====== Supplied material ======

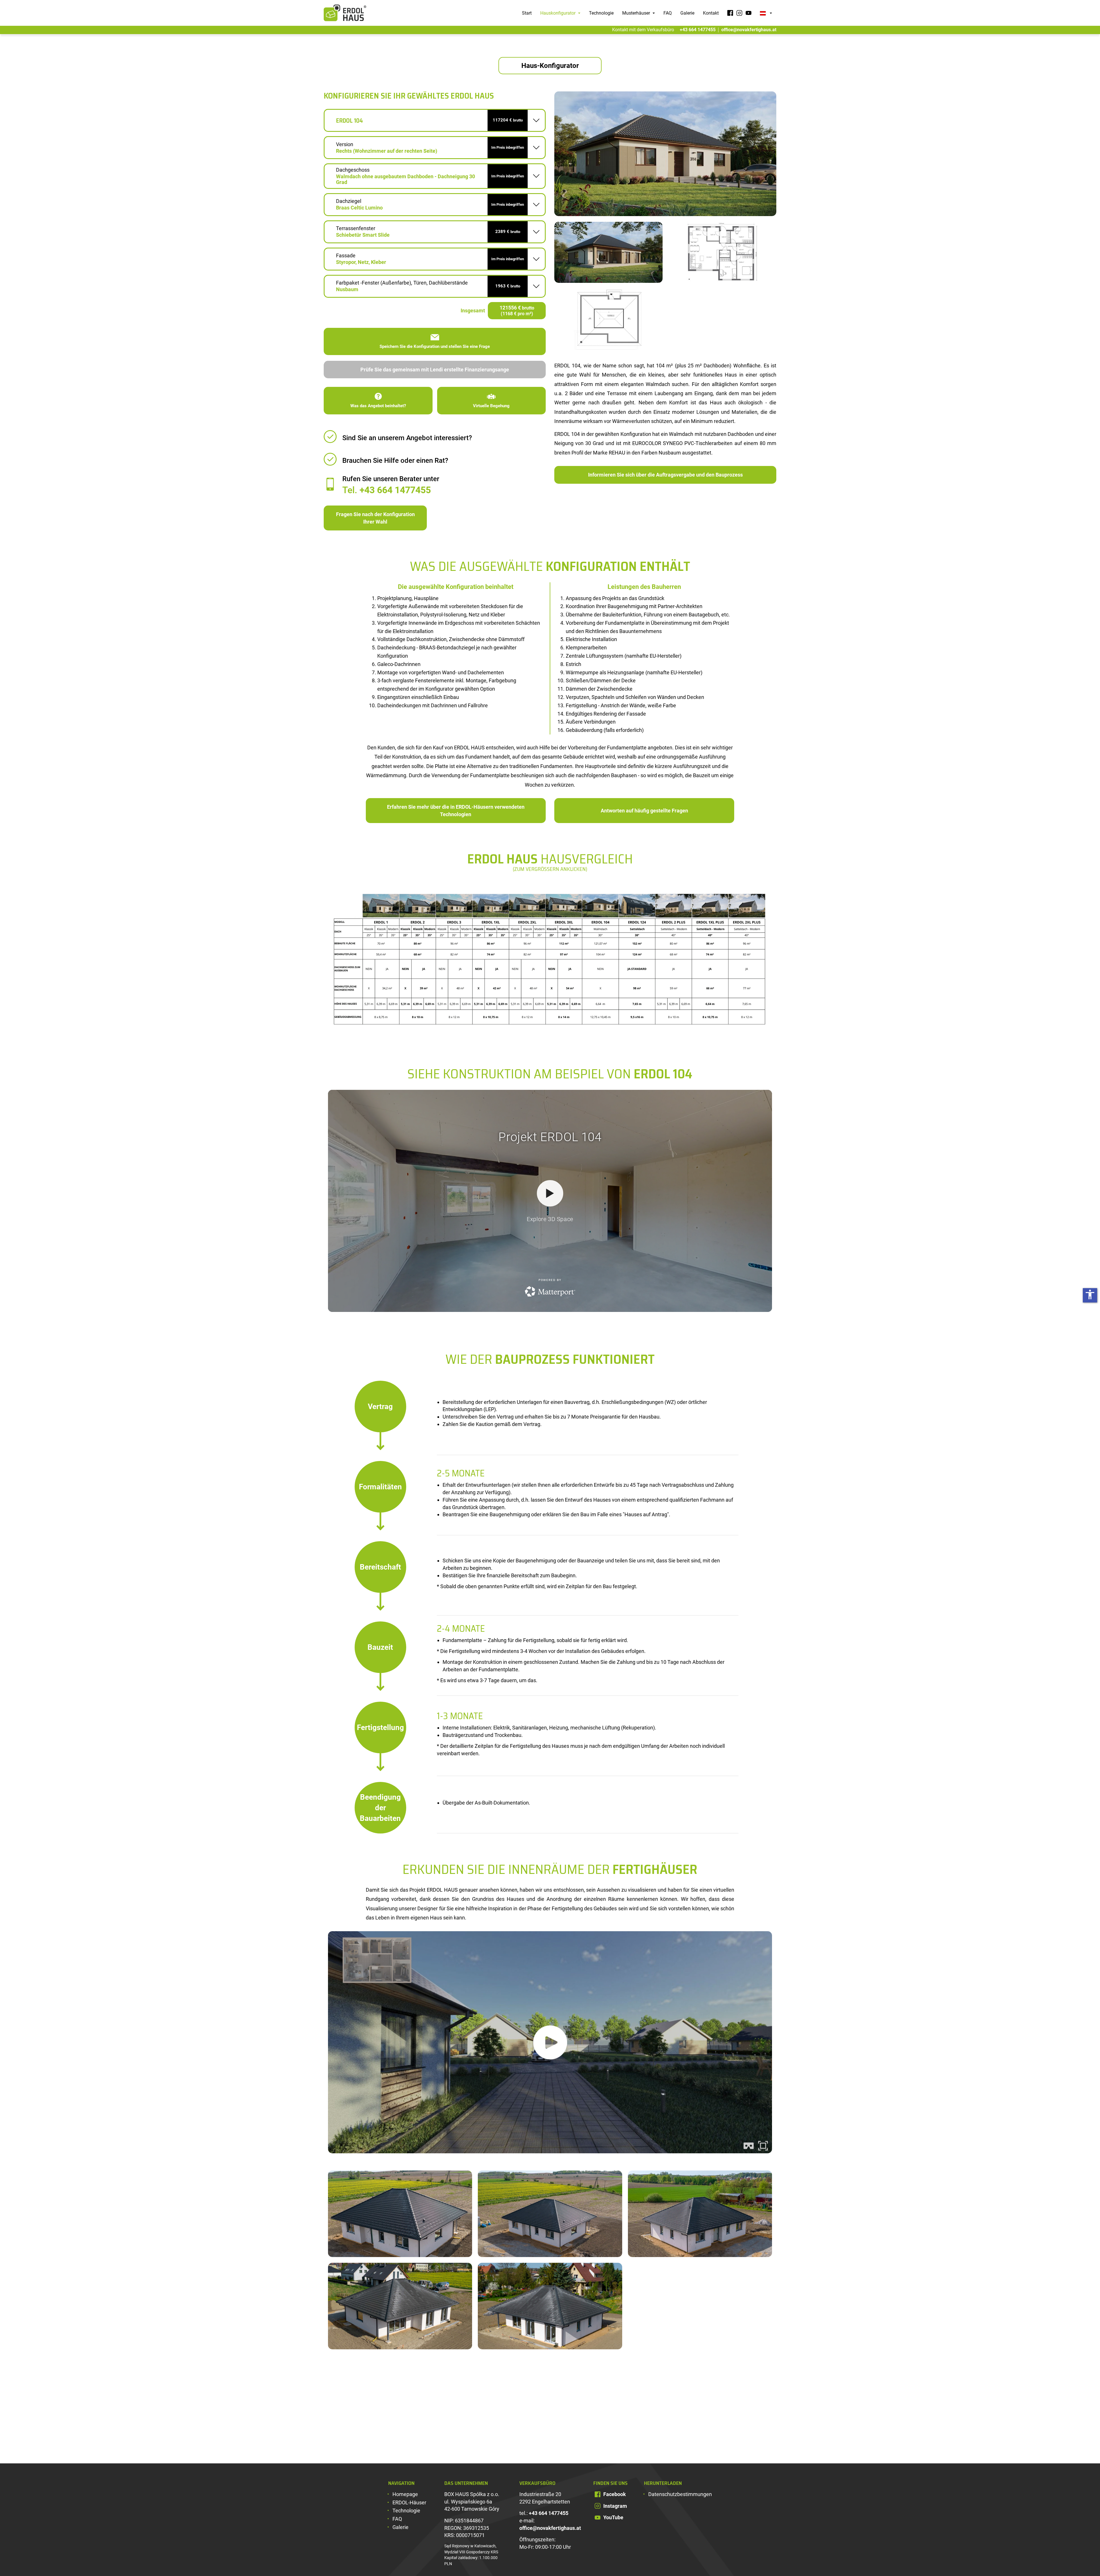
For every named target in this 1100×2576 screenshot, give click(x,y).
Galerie (687, 13)
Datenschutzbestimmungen (680, 2494)
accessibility (1090, 1294)
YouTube (613, 2517)
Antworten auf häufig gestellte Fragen (644, 811)
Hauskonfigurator (558, 13)
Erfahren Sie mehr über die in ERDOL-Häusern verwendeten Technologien (456, 810)
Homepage (405, 2494)
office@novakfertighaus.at (748, 29)
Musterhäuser (636, 13)
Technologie (601, 13)
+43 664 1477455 (698, 29)
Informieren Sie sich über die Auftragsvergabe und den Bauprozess (665, 475)
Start (527, 13)
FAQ (667, 13)
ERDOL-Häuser (409, 2502)
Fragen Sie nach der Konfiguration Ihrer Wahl (375, 518)
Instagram (615, 2506)
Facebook (614, 2494)
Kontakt (711, 13)
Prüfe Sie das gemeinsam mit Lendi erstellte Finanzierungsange (434, 370)
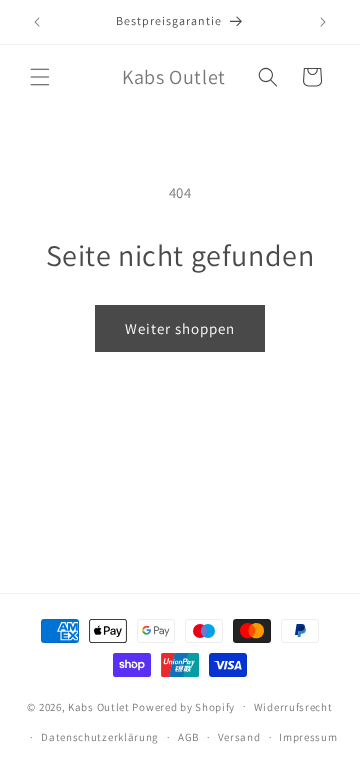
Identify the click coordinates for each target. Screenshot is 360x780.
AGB (188, 737)
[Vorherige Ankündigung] (37, 22)
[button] (40, 77)
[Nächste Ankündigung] (323, 22)
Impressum (308, 737)
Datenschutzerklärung (100, 737)
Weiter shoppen (180, 328)
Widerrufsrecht (293, 707)
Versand (239, 737)
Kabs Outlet (99, 706)
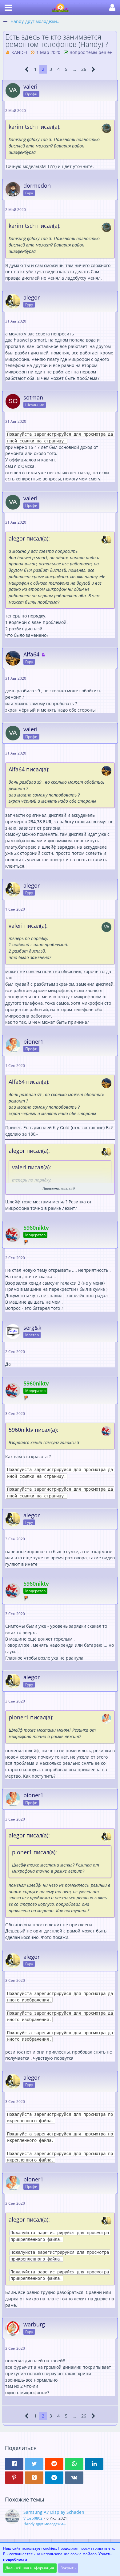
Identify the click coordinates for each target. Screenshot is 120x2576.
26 (83, 69)
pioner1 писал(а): (31, 1717)
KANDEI (19, 52)
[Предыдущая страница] (26, 69)
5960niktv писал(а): (33, 1429)
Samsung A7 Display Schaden (53, 2512)
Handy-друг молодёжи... (44, 2523)
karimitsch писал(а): (35, 126)
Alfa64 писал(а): (29, 769)
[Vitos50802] (12, 2517)
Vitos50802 (32, 2518)
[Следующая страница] (93, 69)
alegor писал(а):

======

• Exercise objective:
Exactly as written, restate the lines above from the opening line through the one holding "Fragen Sie nach", omitting the pictures.

• Solution to this problem:
For every named target in this 1100×2576 screenshot, give click(x,y).
Galerie (687, 13)
Datenschutzbestimmungen (680, 2494)
accessibility (1090, 1294)
YouTube (613, 2517)
Antworten auf häufig gestellte Fragen (644, 811)
Hauskonfigurator (558, 13)
Erfahren Sie mehr über die in ERDOL-Häusern verwendeten Technologien (456, 810)
Homepage (405, 2494)
office@novakfertighaus.at (748, 29)
Musterhäuser (636, 13)
Technologie (601, 13)
+43 664 1477455 (698, 29)
Informieren Sie sich über die Auftragsvergabe und den Bauprozess (665, 475)
Start (527, 13)
FAQ (667, 13)
ERDOL-Häuser (409, 2502)
Fragen Sie nach der Konfiguration Ihrer Wahl (375, 518)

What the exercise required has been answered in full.